Opec+ ministers have agreed to press ahead with another 400,000 b/d increase in the group's crude output quota next month.
The producer alliance blitzed through a virtual meeting in just over a quarter of an hour to decide the March target. The meeting comes against a background of oil prices hovering at seven-year highs and heightened confidence that the Omicron variant of Covid-19 will have a milder impact on fuel consumption than initially expected. Opec forecasts that global oil demand will grow by 4.2mn b/d this year, while the IEA is projecting 3.3mn b/d of demand growth in 2022.
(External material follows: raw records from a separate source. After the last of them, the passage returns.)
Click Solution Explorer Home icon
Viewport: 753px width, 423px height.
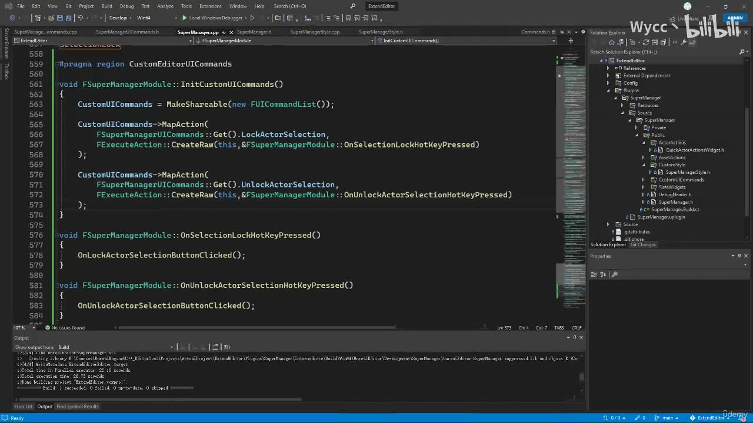pyautogui.click(x=612, y=42)
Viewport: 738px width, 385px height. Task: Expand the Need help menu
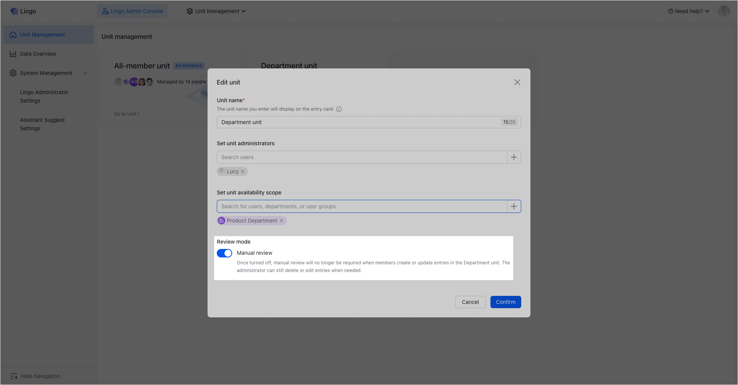(x=688, y=11)
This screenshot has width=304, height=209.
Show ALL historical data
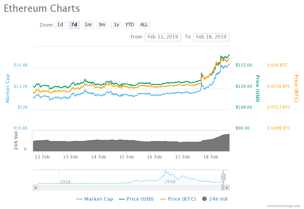(x=144, y=25)
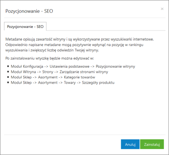Screen dimensions: 169x155
Task: Click the bullet before Moduł Konfiguracja
Action: [8, 66]
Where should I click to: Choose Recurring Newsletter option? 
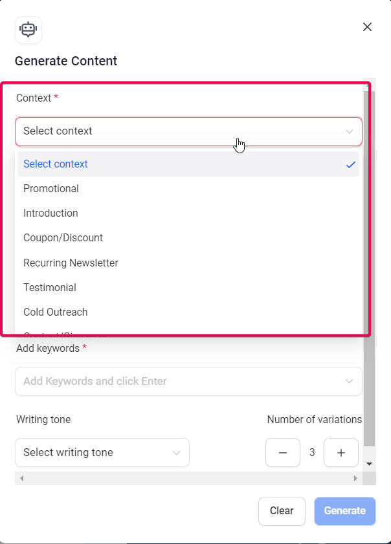(x=71, y=263)
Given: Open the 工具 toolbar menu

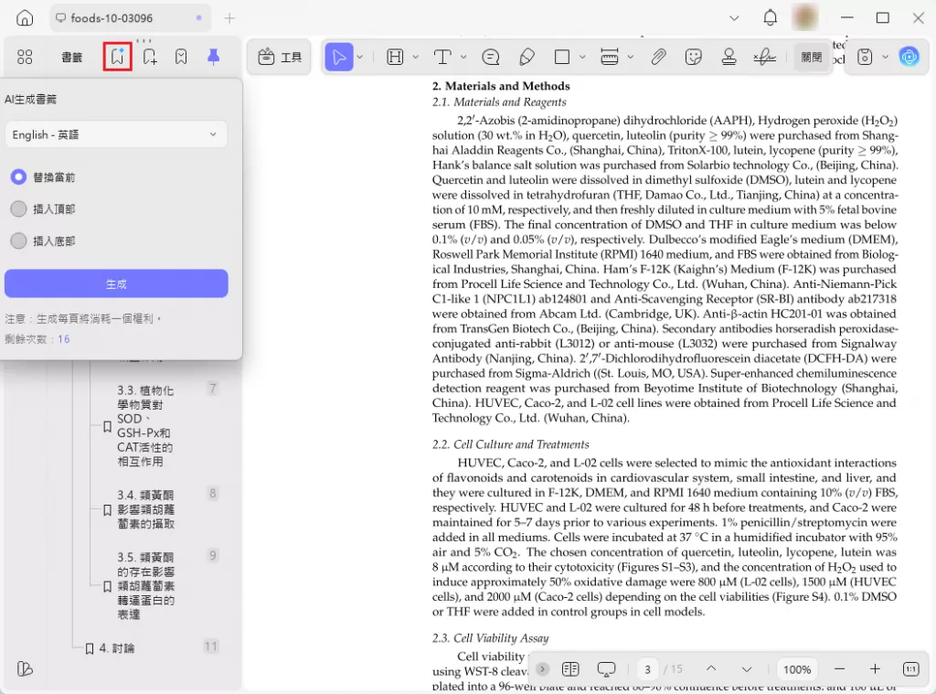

A recent rally in oil prices has seen Ice Brent futures exceed $90/bl on the back of geopolitical tensions including protests in Kazakhstan, disruption to the Iraq-Ceyhan crude pipeline, repeated missile attacks on the UAE from Yemen, and Russian troops amassing on the border with Ukraine.
The US, UK and the EU have all threatened Russia with tougher sanctions should it invade Ukraine, although several Opec+ delegates said the topic was not broached during the committee meetings that preceded the ministerial assembly.
Opec+ has been raising its collective crude output target by 400,000 b/d each month since last summer but has struggled to meet the rising quotas in recent months. Going beyond 400,000 b/d to try to ease oil prices would be an uphill challenge for the group as its remaining spare capacity is increasingly concentrated in just two countries, Saudi Arabia and the UAE, and there is no mechanism in place for the likes of Saudi Arabia to make up for shortfalls in other countries' output.
Opec+ ministers will next meet on 2 March.